Copy out every line of the material below word for word, keeping all spacing, symbols, and line breaks unchanged.

□ □ □ □

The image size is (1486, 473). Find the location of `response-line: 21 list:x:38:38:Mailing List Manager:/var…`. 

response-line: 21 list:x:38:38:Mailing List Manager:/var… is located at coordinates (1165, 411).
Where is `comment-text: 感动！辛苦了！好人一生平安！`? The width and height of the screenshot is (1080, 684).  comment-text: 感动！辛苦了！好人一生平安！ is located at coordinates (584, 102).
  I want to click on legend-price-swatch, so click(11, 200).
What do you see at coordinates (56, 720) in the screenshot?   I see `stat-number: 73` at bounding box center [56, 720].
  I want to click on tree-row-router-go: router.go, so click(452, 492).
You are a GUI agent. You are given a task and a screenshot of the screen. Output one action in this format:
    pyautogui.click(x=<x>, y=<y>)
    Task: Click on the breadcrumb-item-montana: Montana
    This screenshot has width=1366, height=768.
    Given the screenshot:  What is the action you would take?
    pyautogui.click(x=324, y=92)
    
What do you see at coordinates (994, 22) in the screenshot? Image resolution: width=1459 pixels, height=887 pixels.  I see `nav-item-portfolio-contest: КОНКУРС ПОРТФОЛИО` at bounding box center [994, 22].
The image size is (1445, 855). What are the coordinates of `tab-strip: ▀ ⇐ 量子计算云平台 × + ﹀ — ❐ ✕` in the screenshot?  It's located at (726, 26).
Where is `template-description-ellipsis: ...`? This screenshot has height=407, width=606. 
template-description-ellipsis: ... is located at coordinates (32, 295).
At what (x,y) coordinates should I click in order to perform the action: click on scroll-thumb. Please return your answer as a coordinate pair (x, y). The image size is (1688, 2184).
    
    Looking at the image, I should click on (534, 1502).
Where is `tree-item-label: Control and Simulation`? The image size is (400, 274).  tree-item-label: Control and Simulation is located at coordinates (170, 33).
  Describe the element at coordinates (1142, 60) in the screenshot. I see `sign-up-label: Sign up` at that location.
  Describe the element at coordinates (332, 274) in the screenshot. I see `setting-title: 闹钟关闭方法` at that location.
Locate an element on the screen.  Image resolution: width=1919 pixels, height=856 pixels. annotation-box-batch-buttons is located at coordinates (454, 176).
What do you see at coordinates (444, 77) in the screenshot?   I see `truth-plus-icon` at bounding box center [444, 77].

□ □ □ □

Reply:
The image size is (1486, 473). Find the location of `response-line: 21 list:x:38:38:Mailing List Manager:/var…`. 

response-line: 21 list:x:38:38:Mailing List Manager:/var… is located at coordinates (1165, 411).
Where is `comment-text: 感动！辛苦了！好人一生平安！`? The width and height of the screenshot is (1080, 684).  comment-text: 感动！辛苦了！好人一生平安！ is located at coordinates (584, 102).
  I want to click on legend-price-swatch, so click(11, 200).
What do you see at coordinates (56, 720) in the screenshot?   I see `stat-number: 73` at bounding box center [56, 720].
  I want to click on tree-row-router-go: router.go, so click(452, 492).
You are a GUI agent. You are given a task and a screenshot of the screen. Output one action in this format:
    pyautogui.click(x=<x>, y=<y>)
    Task: Click on the breadcrumb-item-montana: Montana
    This screenshot has width=1366, height=768.
    Given the screenshot:  What is the action you would take?
    pyautogui.click(x=324, y=92)
    
What do you see at coordinates (994, 22) in the screenshot? Image resolution: width=1459 pixels, height=887 pixels.  I see `nav-item-portfolio-contest: КОНКУРС ПОРТФОЛИО` at bounding box center [994, 22].
The image size is (1445, 855). What are the coordinates of `tab-strip: ▀ ⇐ 量子计算云平台 × + ﹀ — ❐ ✕` in the screenshot?  It's located at (726, 26).
Where is `template-description-ellipsis: ...`? This screenshot has height=407, width=606. 
template-description-ellipsis: ... is located at coordinates (32, 295).
At what (x,y) coordinates should I click in order to perform the action: click on scroll-thumb. Please return your answer as a coordinate pair (x, y). The image size is (1688, 2184).
    
    Looking at the image, I should click on (534, 1502).
Where is `tree-item-label: Control and Simulation`? The image size is (400, 274).  tree-item-label: Control and Simulation is located at coordinates (170, 33).
  Describe the element at coordinates (1142, 60) in the screenshot. I see `sign-up-label: Sign up` at that location.
  Describe the element at coordinates (332, 274) in the screenshot. I see `setting-title: 闹钟关闭方法` at that location.
Locate an element on the screen.  Image resolution: width=1919 pixels, height=856 pixels. annotation-box-batch-buttons is located at coordinates (454, 176).
What do you see at coordinates (444, 77) in the screenshot?   I see `truth-plus-icon` at bounding box center [444, 77].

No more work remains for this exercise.